- **YOUR ASSIGNMENT**
Retype every entry exactly, down to the last character.

========

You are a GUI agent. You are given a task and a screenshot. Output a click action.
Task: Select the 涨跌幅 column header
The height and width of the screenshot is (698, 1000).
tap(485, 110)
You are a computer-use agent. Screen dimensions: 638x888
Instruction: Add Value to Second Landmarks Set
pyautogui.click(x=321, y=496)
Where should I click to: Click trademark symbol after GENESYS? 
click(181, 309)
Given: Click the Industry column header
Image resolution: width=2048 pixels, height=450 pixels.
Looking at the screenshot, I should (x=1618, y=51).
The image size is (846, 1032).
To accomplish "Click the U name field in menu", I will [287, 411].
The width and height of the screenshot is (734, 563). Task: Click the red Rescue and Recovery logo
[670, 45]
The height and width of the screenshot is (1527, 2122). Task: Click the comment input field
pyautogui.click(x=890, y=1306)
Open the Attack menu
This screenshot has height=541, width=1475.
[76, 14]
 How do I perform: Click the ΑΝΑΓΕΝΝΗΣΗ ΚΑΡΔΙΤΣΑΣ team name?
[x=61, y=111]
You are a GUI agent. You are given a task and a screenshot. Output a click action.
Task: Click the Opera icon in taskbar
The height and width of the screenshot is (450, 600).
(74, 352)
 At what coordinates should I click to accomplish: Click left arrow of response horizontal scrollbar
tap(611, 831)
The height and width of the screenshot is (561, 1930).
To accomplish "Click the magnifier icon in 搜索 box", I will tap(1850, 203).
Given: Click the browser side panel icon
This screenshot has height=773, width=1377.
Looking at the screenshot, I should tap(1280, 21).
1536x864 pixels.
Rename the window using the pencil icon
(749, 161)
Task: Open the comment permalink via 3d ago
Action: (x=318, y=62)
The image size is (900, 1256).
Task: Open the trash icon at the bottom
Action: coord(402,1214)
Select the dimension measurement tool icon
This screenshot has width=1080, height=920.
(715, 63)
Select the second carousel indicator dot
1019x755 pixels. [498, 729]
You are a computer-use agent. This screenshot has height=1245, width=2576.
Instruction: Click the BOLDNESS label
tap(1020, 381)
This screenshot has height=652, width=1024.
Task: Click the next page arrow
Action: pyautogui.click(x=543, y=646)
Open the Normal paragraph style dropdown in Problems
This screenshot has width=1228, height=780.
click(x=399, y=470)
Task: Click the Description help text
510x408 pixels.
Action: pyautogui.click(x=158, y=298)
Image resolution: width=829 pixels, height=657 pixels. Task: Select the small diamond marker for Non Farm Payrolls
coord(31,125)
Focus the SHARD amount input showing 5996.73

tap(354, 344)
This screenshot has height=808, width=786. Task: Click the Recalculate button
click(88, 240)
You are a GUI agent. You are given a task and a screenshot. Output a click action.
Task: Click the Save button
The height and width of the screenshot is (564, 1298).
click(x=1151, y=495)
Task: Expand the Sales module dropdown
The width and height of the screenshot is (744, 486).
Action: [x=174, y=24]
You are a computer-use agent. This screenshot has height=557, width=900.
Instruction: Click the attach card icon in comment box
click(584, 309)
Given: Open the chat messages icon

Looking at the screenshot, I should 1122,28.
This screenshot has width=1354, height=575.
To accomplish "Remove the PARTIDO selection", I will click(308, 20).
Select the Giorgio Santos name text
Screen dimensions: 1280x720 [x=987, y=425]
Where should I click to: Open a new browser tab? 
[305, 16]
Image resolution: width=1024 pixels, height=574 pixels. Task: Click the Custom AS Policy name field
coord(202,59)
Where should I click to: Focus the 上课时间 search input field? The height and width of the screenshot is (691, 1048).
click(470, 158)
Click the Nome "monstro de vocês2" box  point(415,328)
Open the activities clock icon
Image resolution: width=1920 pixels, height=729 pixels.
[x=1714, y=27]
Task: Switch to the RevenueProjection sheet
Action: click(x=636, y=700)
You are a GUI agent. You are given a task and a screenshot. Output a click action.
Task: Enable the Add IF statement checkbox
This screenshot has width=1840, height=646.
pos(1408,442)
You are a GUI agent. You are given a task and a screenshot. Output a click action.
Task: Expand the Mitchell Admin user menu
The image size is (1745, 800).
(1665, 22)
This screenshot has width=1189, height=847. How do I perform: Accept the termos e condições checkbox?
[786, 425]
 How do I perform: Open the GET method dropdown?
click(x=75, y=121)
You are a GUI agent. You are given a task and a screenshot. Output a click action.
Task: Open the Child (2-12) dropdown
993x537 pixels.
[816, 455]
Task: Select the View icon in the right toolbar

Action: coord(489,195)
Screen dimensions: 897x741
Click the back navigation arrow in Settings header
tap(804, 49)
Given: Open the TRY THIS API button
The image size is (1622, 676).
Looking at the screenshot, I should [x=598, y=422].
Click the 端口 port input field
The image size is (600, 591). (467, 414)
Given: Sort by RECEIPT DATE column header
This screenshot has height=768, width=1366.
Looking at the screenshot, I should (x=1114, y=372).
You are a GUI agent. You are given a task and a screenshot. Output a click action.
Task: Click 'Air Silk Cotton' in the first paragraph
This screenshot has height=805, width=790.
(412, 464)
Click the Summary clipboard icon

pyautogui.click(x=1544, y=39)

========

- **WRITTEN ANSWER**
You are a GUI agent. You are given a task and a screenshot. Output a click action.
Task: Select the 涨跌幅 column header
The height and width of the screenshot is (698, 1000).
tap(485, 110)
You are a computer-use agent. Screen dimensions: 638x888
Instruction: Add Value to Second Landmarks Set
pyautogui.click(x=321, y=496)
Where should I click to: Click trademark symbol after GENESYS? 
click(181, 309)
Given: Click the Industry column header
Image resolution: width=2048 pixels, height=450 pixels.
Looking at the screenshot, I should (x=1618, y=51).
The image size is (846, 1032).
To accomplish "Click the U name field in menu", I will [287, 411].
The width and height of the screenshot is (734, 563). Task: Click the red Rescue and Recovery logo
[670, 45]
The height and width of the screenshot is (1527, 2122). Task: Click the comment input field
pyautogui.click(x=890, y=1306)
Open the Attack menu
This screenshot has height=541, width=1475.
[76, 14]
 How do I perform: Click the ΑΝΑΓΕΝΝΗΣΗ ΚΑΡΔΙΤΣΑΣ team name?
[x=61, y=111]
You are a GUI agent. You are given a task and a screenshot. Output a click action.
Task: Click the Opera icon in taskbar
The height and width of the screenshot is (450, 600).
(74, 352)
 At what coordinates should I click to accomplish: Click left arrow of response horizontal scrollbar
tap(611, 831)
The height and width of the screenshot is (561, 1930).
To accomplish "Click the magnifier icon in 搜索 box", I will tap(1850, 203).
Given: Click the browser side panel icon
This screenshot has height=773, width=1377.
Looking at the screenshot, I should tap(1280, 21).
1536x864 pixels.
Rename the window using the pencil icon
(749, 161)
Task: Open the comment permalink via 3d ago
Action: (x=318, y=62)
The image size is (900, 1256).
Task: Open the trash icon at the bottom
Action: coord(402,1214)
Select the dimension measurement tool icon
This screenshot has width=1080, height=920.
(715, 63)
Select the second carousel indicator dot
1019x755 pixels. [498, 729]
You are a computer-use agent. This screenshot has height=1245, width=2576.
Instruction: Click the BOLDNESS label
tap(1020, 381)
This screenshot has height=652, width=1024.
Task: Click the next page arrow
Action: pyautogui.click(x=543, y=646)
Open the Normal paragraph style dropdown in Problems
This screenshot has width=1228, height=780.
click(x=399, y=470)
Task: Click the Description help text
510x408 pixels.
Action: pyautogui.click(x=158, y=298)
Image resolution: width=829 pixels, height=657 pixels. Task: Select the small diamond marker for Non Farm Payrolls
coord(31,125)
Focus the SHARD amount input showing 5996.73

tap(354, 344)
This screenshot has height=808, width=786. Task: Click the Recalculate button
click(88, 240)
You are a GUI agent. You are given a task and a screenshot. Output a click action.
Task: Click the Save button
The height and width of the screenshot is (564, 1298).
click(x=1151, y=495)
Task: Expand the Sales module dropdown
The width and height of the screenshot is (744, 486).
Action: [x=174, y=24]
You are a computer-use agent. This screenshot has height=557, width=900.
Instruction: Click the attach card icon in comment box
click(584, 309)
Given: Open the chat messages icon

Looking at the screenshot, I should 1122,28.
This screenshot has width=1354, height=575.
To accomplish "Remove the PARTIDO selection", I will click(308, 20).
Select the Giorgio Santos name text
Screen dimensions: 1280x720 [x=987, y=425]
Where should I click to: Open a new browser tab? 
[305, 16]
Image resolution: width=1024 pixels, height=574 pixels. Task: Click the Custom AS Policy name field
coord(202,59)
Where should I click to: Focus the 上课时间 search input field? The height and width of the screenshot is (691, 1048).
click(470, 158)
Click the Nome "monstro de vocês2" box  point(415,328)
Open the activities clock icon
Image resolution: width=1920 pixels, height=729 pixels.
[x=1714, y=27]
Task: Switch to the RevenueProjection sheet
Action: click(x=636, y=700)
You are a GUI agent. You are given a task and a screenshot. Output a click action.
Task: Enable the Add IF statement checkbox
This screenshot has width=1840, height=646.
pos(1408,442)
You are a GUI agent. You are given a task and a screenshot. Output a click action.
Task: Expand the Mitchell Admin user menu
The image size is (1745, 800).
(1665, 22)
This screenshot has width=1189, height=847. How do I perform: Accept the termos e condições checkbox?
[786, 425]
 How do I perform: Open the GET method dropdown?
click(x=75, y=121)
You are a GUI agent. You are given a task and a screenshot. Output a click action.
Task: Open the Child (2-12) dropdown
993x537 pixels.
[816, 455]
Task: Select the View icon in the right toolbar

Action: coord(489,195)
Screen dimensions: 897x741
Click the back navigation arrow in Settings header
tap(804, 49)
Given: Open the TRY THIS API button
The image size is (1622, 676).
Looking at the screenshot, I should [x=598, y=422].
Click the 端口 port input field
The image size is (600, 591). (467, 414)
Given: Sort by RECEIPT DATE column header
This screenshot has height=768, width=1366.
Looking at the screenshot, I should (x=1114, y=372).
You are a GUI agent. You are given a task and a screenshot. Output a click action.
Task: Click 'Air Silk Cotton' in the first paragraph
This screenshot has height=805, width=790.
(412, 464)
Click the Summary clipboard icon

pyautogui.click(x=1544, y=39)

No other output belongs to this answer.